09.07.2013 - Obwohl die Deutsche Telekom auch weiterhin DSL-Flatrates ohne Drosselbremse anbieten möchte, will die Verbraucherzentrale gegen die Telekom klagen. Auch hat die Telekom für die DSL-Tarife bereits weitere Eingeständnisse gemacht.

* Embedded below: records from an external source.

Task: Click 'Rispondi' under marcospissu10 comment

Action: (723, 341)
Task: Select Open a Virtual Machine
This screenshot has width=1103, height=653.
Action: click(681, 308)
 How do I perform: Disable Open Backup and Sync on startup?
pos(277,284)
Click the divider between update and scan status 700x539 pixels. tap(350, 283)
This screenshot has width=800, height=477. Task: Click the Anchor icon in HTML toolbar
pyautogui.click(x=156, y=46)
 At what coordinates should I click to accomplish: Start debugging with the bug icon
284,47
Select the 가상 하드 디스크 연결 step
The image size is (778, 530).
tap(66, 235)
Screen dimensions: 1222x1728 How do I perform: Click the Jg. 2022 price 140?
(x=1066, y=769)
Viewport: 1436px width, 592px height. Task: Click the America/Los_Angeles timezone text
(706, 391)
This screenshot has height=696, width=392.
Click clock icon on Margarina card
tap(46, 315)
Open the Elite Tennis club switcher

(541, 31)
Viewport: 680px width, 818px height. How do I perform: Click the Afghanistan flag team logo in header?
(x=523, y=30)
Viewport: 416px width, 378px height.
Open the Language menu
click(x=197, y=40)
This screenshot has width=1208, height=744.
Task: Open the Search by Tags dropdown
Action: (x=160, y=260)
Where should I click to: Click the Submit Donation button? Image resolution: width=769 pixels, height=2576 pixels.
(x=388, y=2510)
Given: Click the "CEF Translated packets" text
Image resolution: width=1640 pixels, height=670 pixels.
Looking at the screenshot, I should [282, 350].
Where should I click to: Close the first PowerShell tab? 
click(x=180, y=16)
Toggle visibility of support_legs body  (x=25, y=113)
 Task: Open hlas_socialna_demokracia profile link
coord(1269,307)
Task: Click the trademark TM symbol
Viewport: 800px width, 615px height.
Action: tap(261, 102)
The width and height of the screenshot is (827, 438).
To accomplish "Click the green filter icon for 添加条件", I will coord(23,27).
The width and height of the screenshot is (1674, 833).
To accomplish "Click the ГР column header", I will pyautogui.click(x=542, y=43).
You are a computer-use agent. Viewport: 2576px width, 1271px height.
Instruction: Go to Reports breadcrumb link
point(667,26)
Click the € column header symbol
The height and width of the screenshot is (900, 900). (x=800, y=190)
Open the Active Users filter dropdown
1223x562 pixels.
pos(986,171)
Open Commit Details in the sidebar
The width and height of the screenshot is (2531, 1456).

Warum die Verbraucherzentrale gegen die Telekom klagt und diese bereits abgemahnt hat ist unklar. Denn auch andere DSL-Anbieter verkaufen bereits Internettarife mit Drosselbremse, darunter Kabel-Deutschland und 1&1. Wie auch bei der Telekom ist es geplant, dass es sowohl Tarife mit Drosselung der Geschwindigkeit auf 2 MBit/s, als auch Flatrates ohne Drosselung geben wird bzw. schon lange gibt. Diese sollen sich jedoch in der Grundgebühr unterscheiden. Die Verbraucherzentrale sieht vor allem Familien mit Kindern gefährdet, da diese angeblich mehr Datenvolumen verbrauchen und damit die Drosselbremse schneller erreichen können.

Ob dies jedoch auch der Realität entspricht ist fraglich, da besonders Datenintensive Videoangebote vor allem von jungen Menschen genutzt werden. Daher ist vor allem das individuelle Surfverhalten, Videostreeming und die Downloads entscheidend.